In this project, we will identify lanes in highway images and videos. To accomplish this, we use the following pipeline:
Programmatically, we accomplish that thusly:
import cv2
import points
import calibrationParams
from undistorter import Undistorter
from warper import Warper
import masker
from lanes import LaneFinder
import matplotlib.pyplot as plt
%matplotlib inline
# Load an image
bgr = cv2.imread('test_images/straight_lines1.jpg')
rgb = cv2.cvtColor(bgr, cv2.COLOR_BGR2RGB)
# Get the checkerboard points in 2D and 3D space from a sequence of checkerboard images
objpoints, imgpoints = points.get()
# Compute the calibration parameters
ret, mtx, dist, rvecs, tvecs = calibrationParams.get(objpoints=objpoints, imgpoints=imgpoints, width=1280, height=720)
# Create the object which can undisort images
undistorter = Undistorter(mtx,dist)
undistorted = undistorter.undistort(rgb)
# Create the object which can warp an image to the desired birdseye view
warper = Warper()
warped = warper.warp(undistorted)
# Mask the image to hide all of the non-lane pixels
masked = masker.mask(warped)
# Detect the lanes in the image
laneFinder = LaneFinder( undistorter=undistorter, warper=warper )
lanesDrawn = laneFinder.find(rgb)
# Show the step-by-step results
images = [ rgb , undistorted , warped , masked , lanesDrawn ]
labels = [ 'rgb', 'undistorted', 'warped', 'masked', 'lanesDrawn' ]
graysc = [ False, False, False, True, False ]
fig, ax = plt.subplots(1,len(images))
fig.subplots_adjust(hspace=0, wspace=0, bottom=0, left=0, top=1, right=1)
fig.set_size_inches(15,15)
for a, image, label, gray in zip( ax, images, labels, graysc ):
if gray:
a.imshow( image, cmap='gray' )
else:
a.imshow( image )
a.set_title(label)
a.axis("off")
In the end, we will be able to detect lanes in still images and videos, as demonstrated in the following videos:
To be able to compute distance and other parameters from images, we need to calibrate the camera.
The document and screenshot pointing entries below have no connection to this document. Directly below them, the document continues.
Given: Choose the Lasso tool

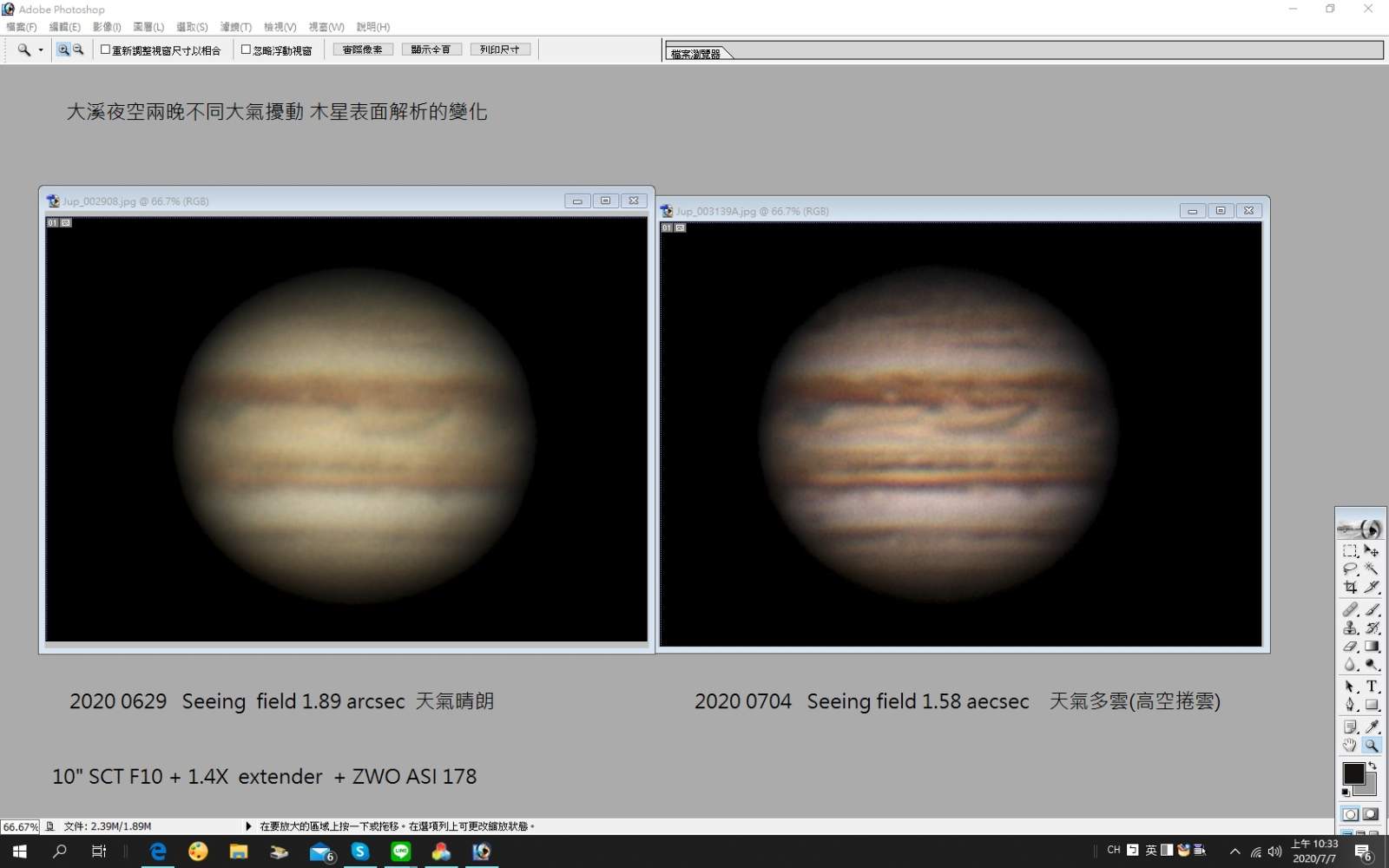Looking at the screenshot, I should click(x=1350, y=569).
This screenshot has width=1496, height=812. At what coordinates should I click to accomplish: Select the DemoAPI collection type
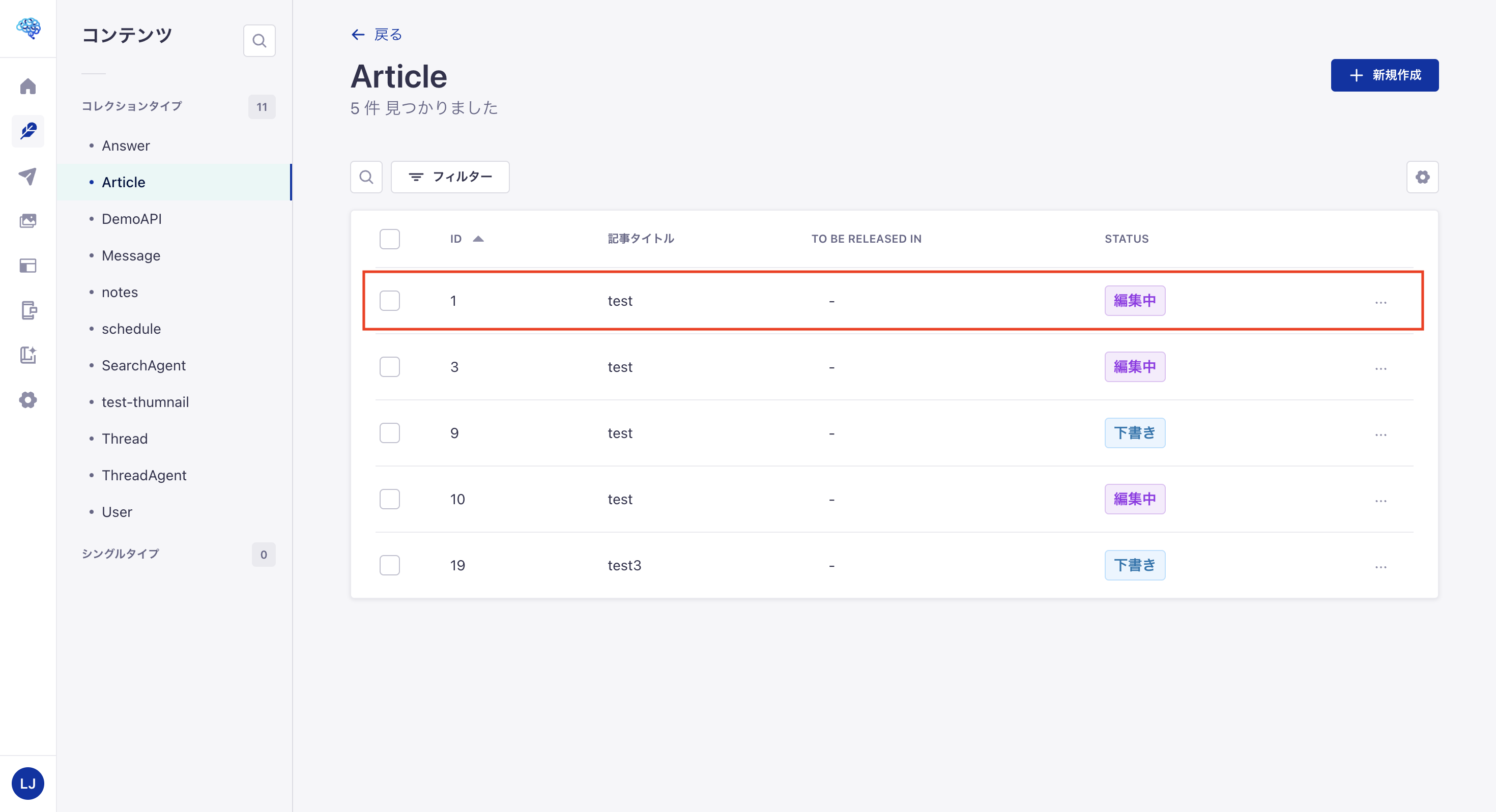(x=132, y=219)
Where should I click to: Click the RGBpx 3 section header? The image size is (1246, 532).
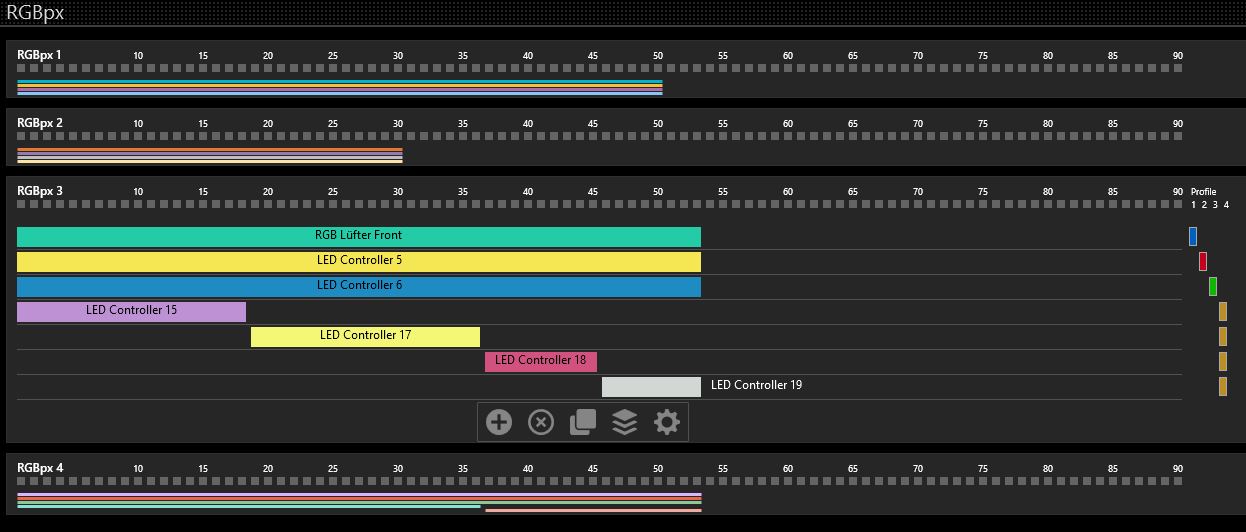pyautogui.click(x=40, y=191)
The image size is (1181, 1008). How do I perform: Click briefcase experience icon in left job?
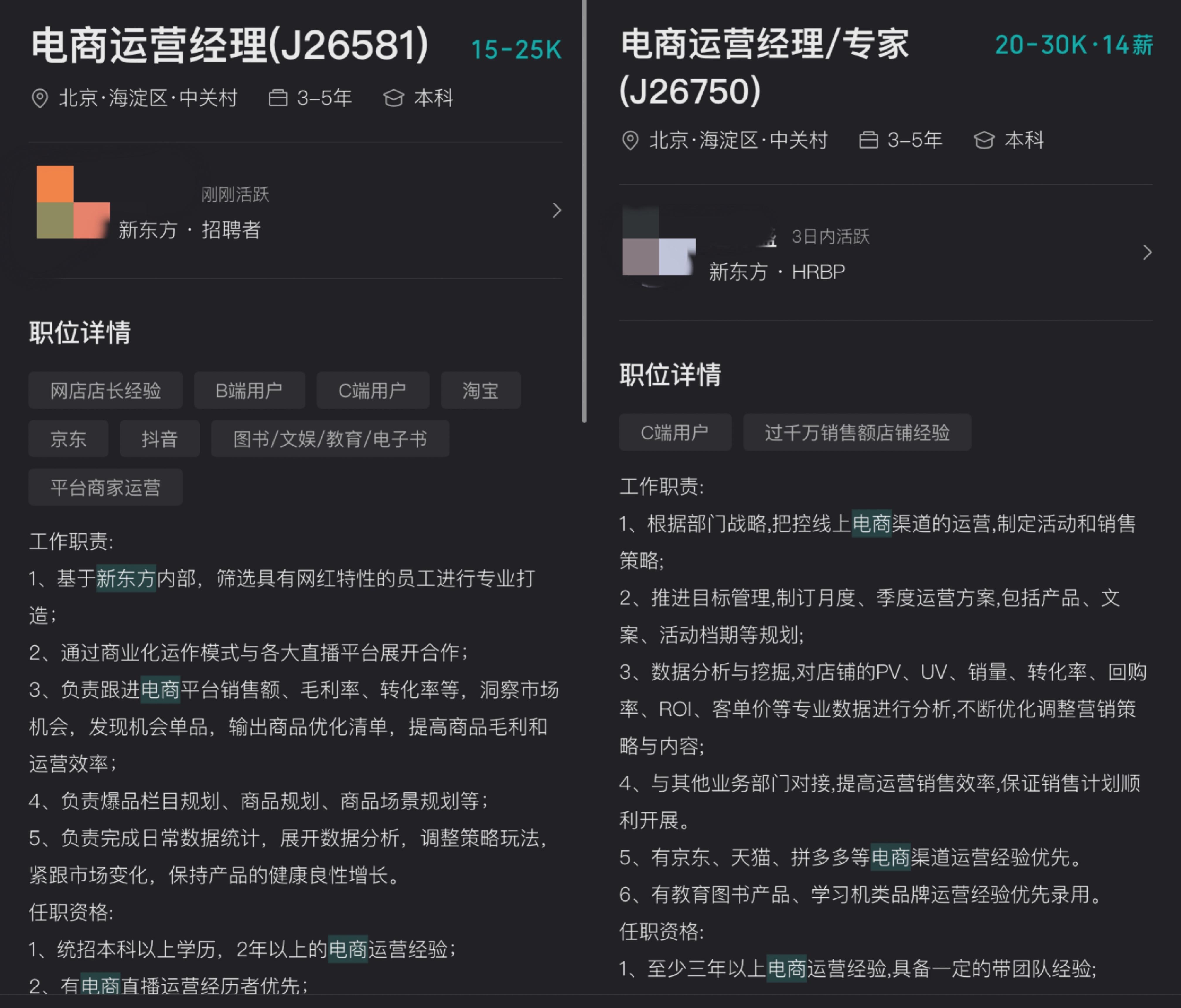coord(277,98)
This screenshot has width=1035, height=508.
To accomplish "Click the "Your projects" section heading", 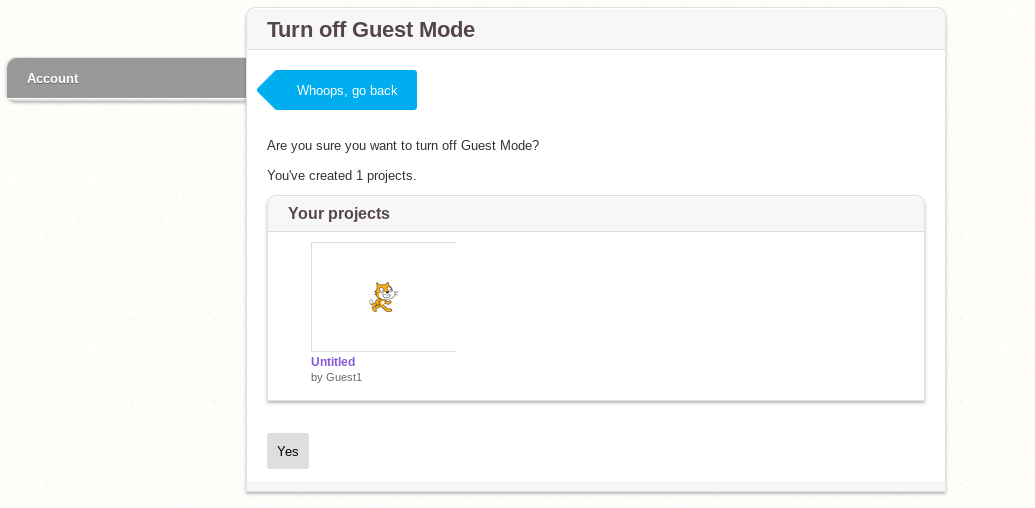I will click(339, 214).
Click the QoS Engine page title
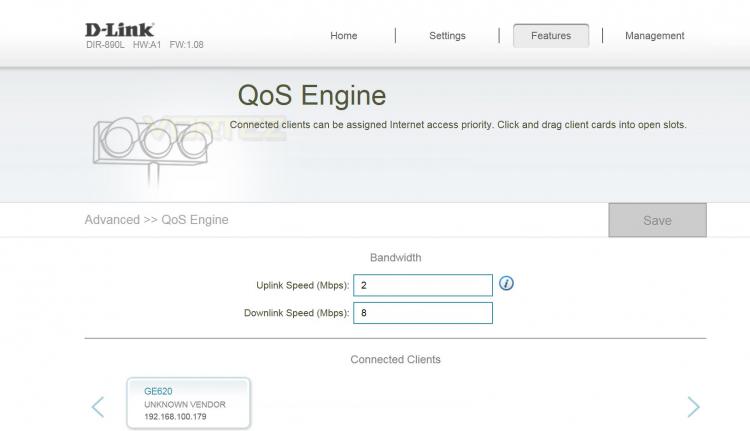 point(312,95)
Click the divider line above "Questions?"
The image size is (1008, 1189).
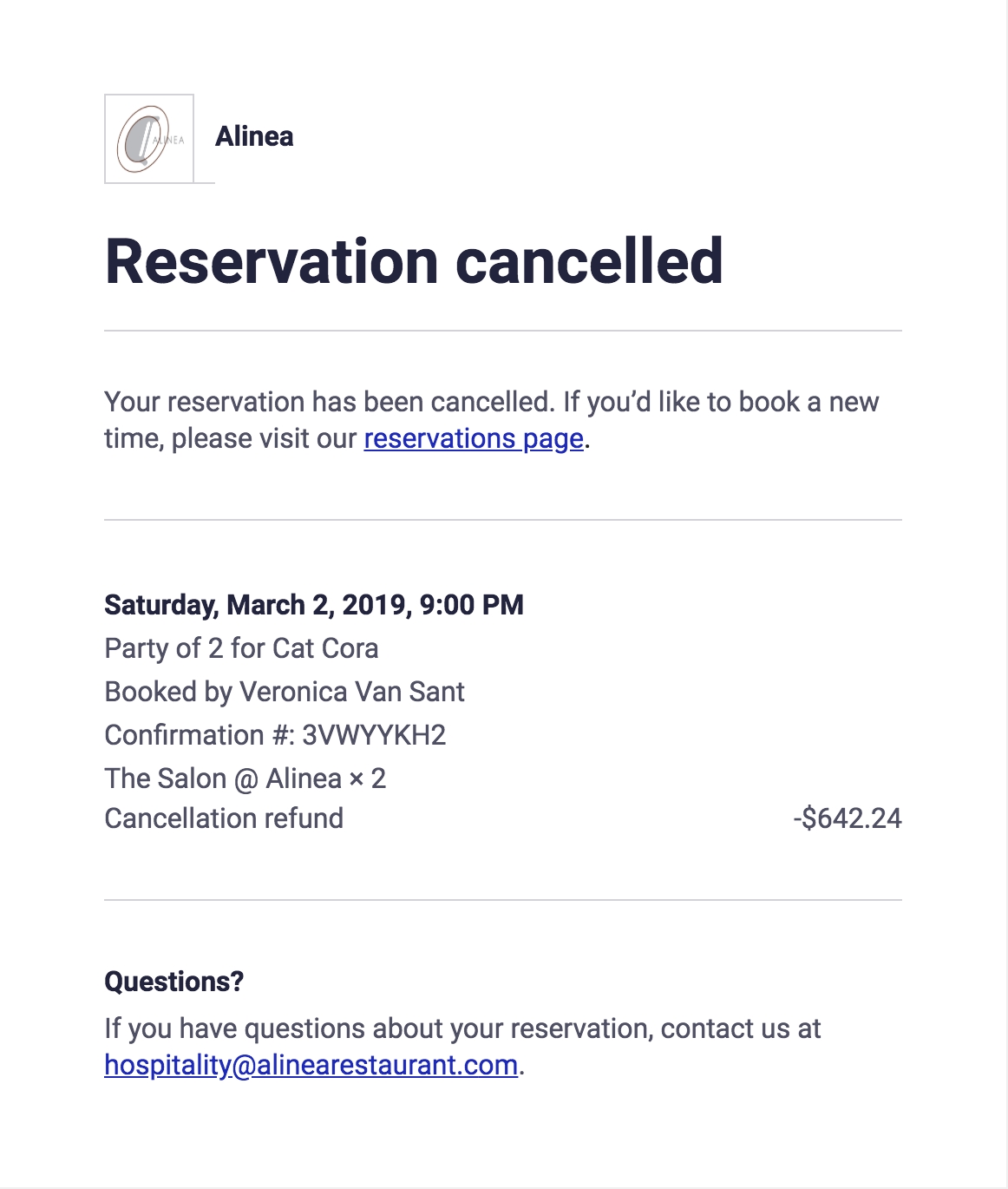click(x=503, y=900)
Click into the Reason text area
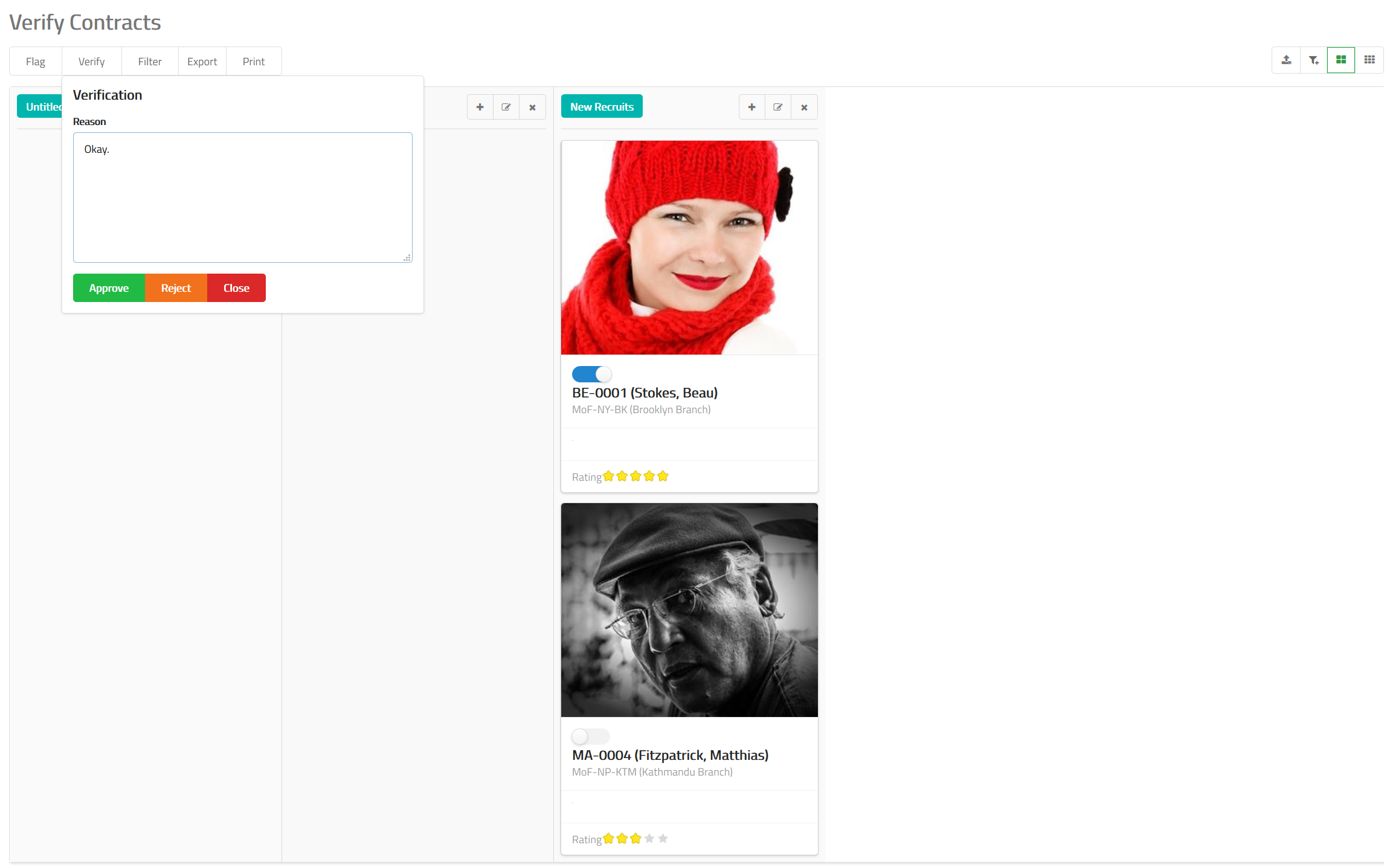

This means removing curvature and other abnormalities from the image so that straight lines in real life are represented as straight lines in the images. Fisheye lenses are the most common and obvious example of a situation in which a lens intentionally distorts images, but aside from high-end photography equipment, all cameras will have at least a little bit of distortion. So the first thing we need to do is to remove all of the distortions.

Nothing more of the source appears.